Given problem 1. Transcribe the Slurm mailing-list post verbatim, starting at "If I submit a" and ending at "it runs immediately.".

[slurm-users] Job not running with Resource Reason even though resources appear to be available

Tue Jan 26 21:00:06 UTC 2021

While doing more investigation I found an interesting situation.

I have a 32 core (2 x 16 core Xeon) node with the 10 RTX cards where
all 10 cards have affinity to just one socket (cores 0-15 as shown
by 'nvidia-smi topo -m').  The current running jobs on it are
using 5 GPUS and 15 cores

# scontrol show node=rtx-04 | grep gres
    CfgTRES=cpu=32,mem=1546000M,billing=99,gres/gpu=10
    AllocTRES=cpu=15,mem=220G,gres/gpu=5

Checking /sys/fs/cgroup I see these jobs are using cores 0-14

# grep . /sys/fs/cgroup/cpuset/slurm/uid_*/job_*/cpuset.cpus
/sys/fs/cgroup/cpuset/slurm/uid_4181545/job_38409/cpuset.cpus:12-14
/sys/fs/cgroup/cpuset/slurm/uid_4181545/job_38670/cpuset.cpus:0-2
/sys/fs/cgroup/cpuset/slurm/uid_4181545/job_38673/cpuset.cpus:3-5
/sys/fs/cgroup/cpuset/slurm/uid_5829/job_49088/cpuset.cpus:9-11
/sys/fs/cgroup/cpuset/slurm/uid_8285/job_49048/cpuset.cpus:6-8

If I submit a job to rtx-04 asking for 1 core and 1 GPU the job runs
no problem and it uses core 15.  And then if I submit more jobs asking
for a GPU they run fine on core 16 and up.

Now if I cancel my jobs so I am back to the jobs using 5 GPUS and 15 cores
and then submit a job asking for 2 cores and 1 GPU, the job
stays in Pending state and refused to run on rtx-04.

So before submitting any bug report I decided to upgrade to the latest SLURM 
version.  I upgraded from 20.02.03 to 20.11.3 (with those jobs still running 
on rtx-04) and now the problem has gone away.  I can submit a 2 core and 1 GPU 
job and it runs immediately.

So my problem seems fixed, but in the update I noticed a wierd thing happen.
Now SLURM insistes that the Cores in gres.conf must be set to Cores=0-31
even though 'nvidia-smi topo -m' still says 0-15.  I decided to just remove
the Cores= setting from /etc/slurm/gres.conf

So before the update slurmd.log has:

[2021-01-26T03:07:45.673] Gres Name=gpu Type=quadro_rtx_8000 Count=1 Index=0 
ID=7696487 File=/dev/nvidia0 Cores=0-15 CoreCnt=32 Links=-1,0,0,0,0,0,2,0,0,0

and after the update

[2021-01-26T14:31:47.282] Gres Name=gpu Type=quadro_rtx_8000 Count=1 Index=0 
ID=7696487 File=/dev/nvidia0 Cores=0-31 CoreCnt=32 Links=-1,0,0,0,0,0,2,0,0,0

This is fine with me as I want SLURM to ignore GPU affinity on these nodes
but it is curious.

-- Paul Raines (http://help.nmr.mgh.harvard.edu)

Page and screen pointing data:
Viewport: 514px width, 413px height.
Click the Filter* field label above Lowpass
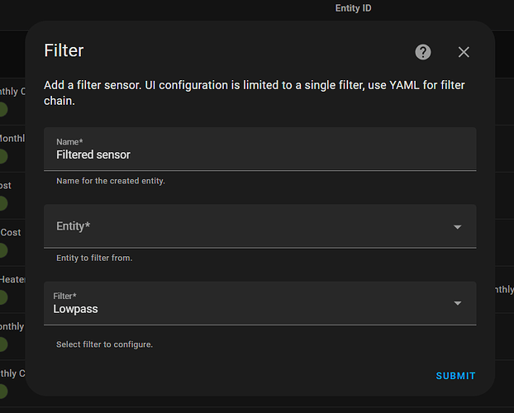pos(65,296)
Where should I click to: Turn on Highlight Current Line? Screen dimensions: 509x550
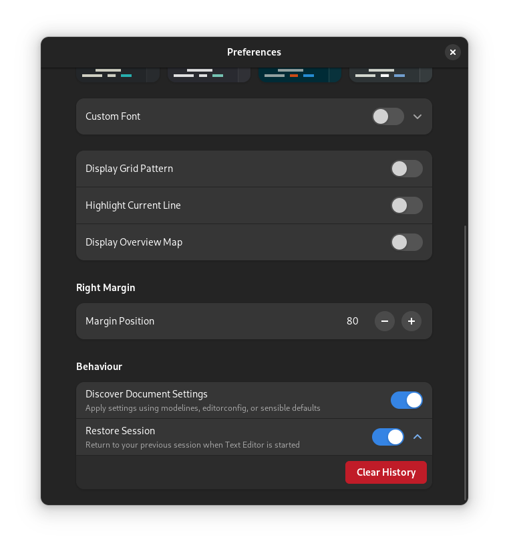pos(406,205)
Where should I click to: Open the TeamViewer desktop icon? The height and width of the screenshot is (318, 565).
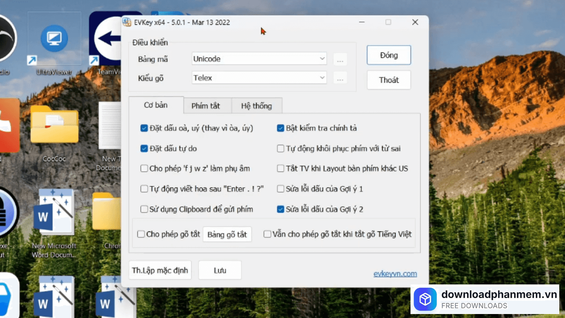(105, 39)
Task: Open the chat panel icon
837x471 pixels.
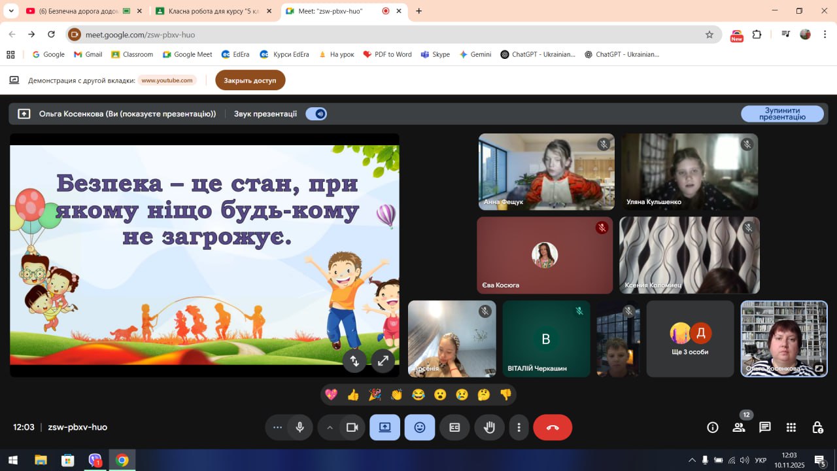Action: (765, 427)
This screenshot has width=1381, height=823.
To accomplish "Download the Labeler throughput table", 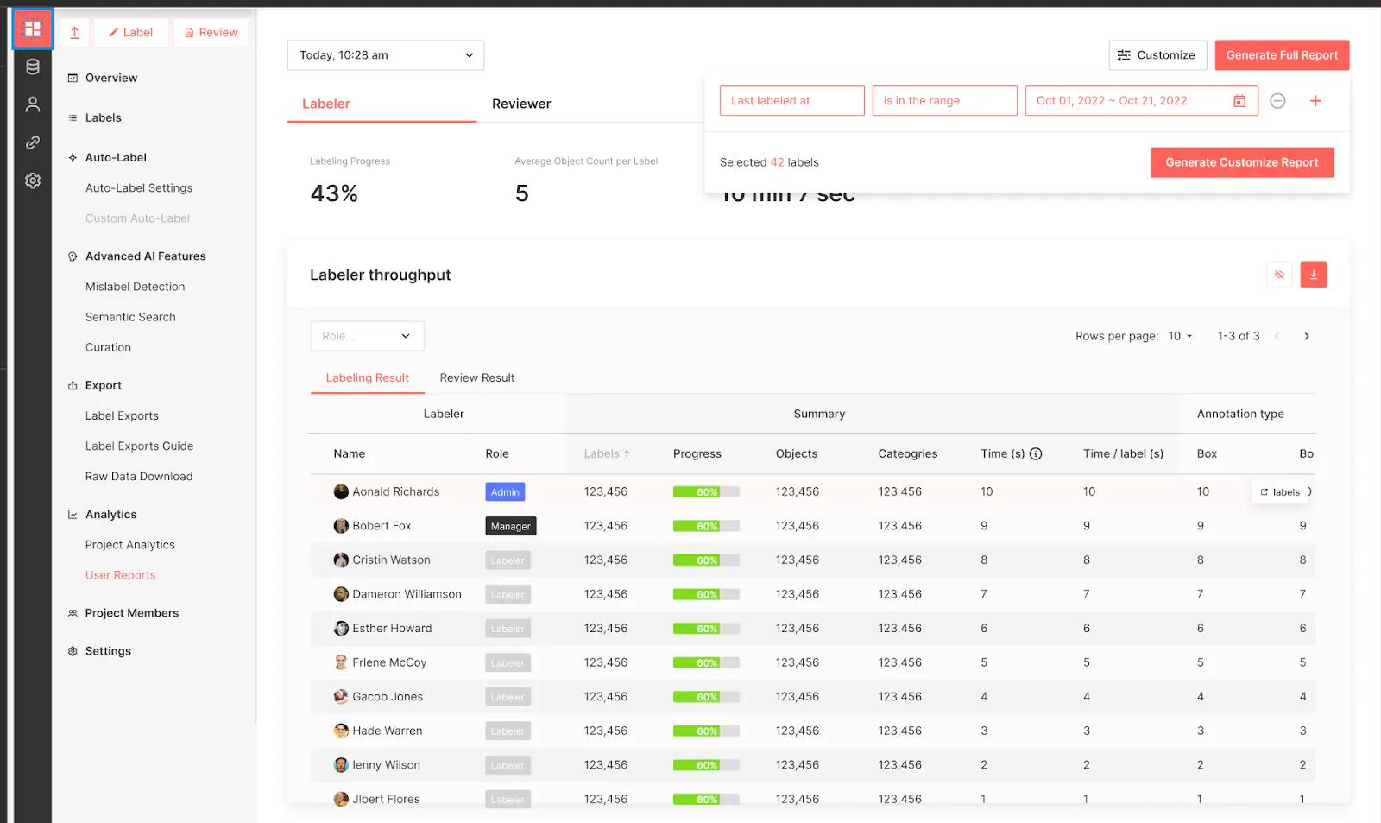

Given problem 2. Edit the records from their start through the line containing "Action: (765, 427)", replacing "Where should I click to" with "Where do I click to" and leaving all else unchanged. Give only those lines, and omit the pictures.

Full response 1.
If I submit a job to rtx-04 asking for 1 core and 1 GPU the job runs
no problem and it uses core 15.  And then if I submit more jobs asking
for a GPU they run fine on core 16 and up.

Now if I cancel my jobs so I am back to the jobs using 5 GPUS and 15 cores
and then submit a job asking for 2 cores and 1 GPU, the job
stays in Pending state and refused to run on rtx-04.

So before submitting any bug report I decided to upgrade to the latest SLURM 
version.  I upgraded from 20.02.03 to 20.11.3 (with those jobs still running 
on rtx-04) and now the problem has gone away.  I can submit a 2 core and 1 GPU 
job and it runs immediately.

Full response 2.
Viewport: 514px width, 413px height.
Click the Filter* field label above Lowpass
pos(65,296)
Where do I click to: Turn on Highlight Current Line? Screen dimensions: 509x550
pos(406,205)
Where do I click to: Open the TeamViewer desktop icon? The height and width of the screenshot is (318, 565).
(105, 39)
Task: Open the chat panel icon
837x471 pixels.
Action: (765, 427)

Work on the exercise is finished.